— start EXERCISE MATERIALS —

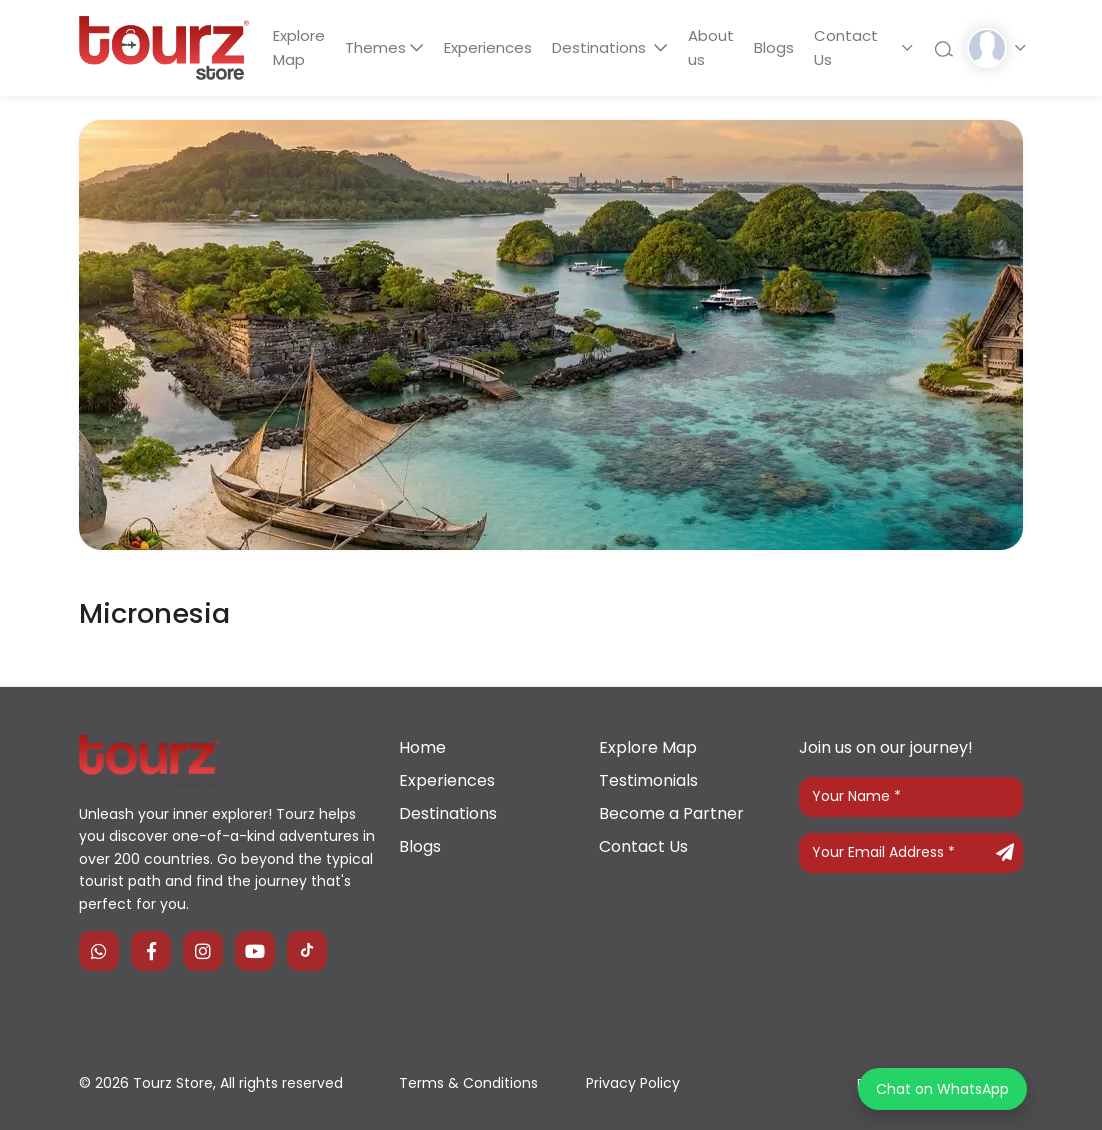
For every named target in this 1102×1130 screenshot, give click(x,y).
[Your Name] (911, 797)
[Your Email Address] (911, 853)
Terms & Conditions (468, 1083)
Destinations (604, 47)
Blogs (778, 47)
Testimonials (648, 780)
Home (422, 747)
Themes (376, 47)
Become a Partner (671, 813)
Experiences (490, 47)
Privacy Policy (633, 1083)
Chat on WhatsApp (942, 1089)
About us (714, 47)
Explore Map (299, 47)
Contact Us (851, 47)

— end EXERCISE MATERIALS —

» **DESCRIPTION OF THE TASK**:
Write out the data above line for line, leaving out the picture.

» **SOLUTION FOR THIS TASK**:
For every named target in this 1102×1130 screenshot, give click(x,y).
[Your Name] (911, 797)
[Your Email Address] (911, 853)
Terms & Conditions (468, 1083)
Destinations (604, 47)
Blogs (778, 47)
Testimonials (648, 780)
Home (422, 747)
Themes (376, 47)
Become a Partner (671, 813)
Experiences (490, 47)
Privacy Policy (633, 1083)
Chat on WhatsApp (942, 1089)
About us (714, 47)
Explore Map (299, 47)
Contact Us (851, 47)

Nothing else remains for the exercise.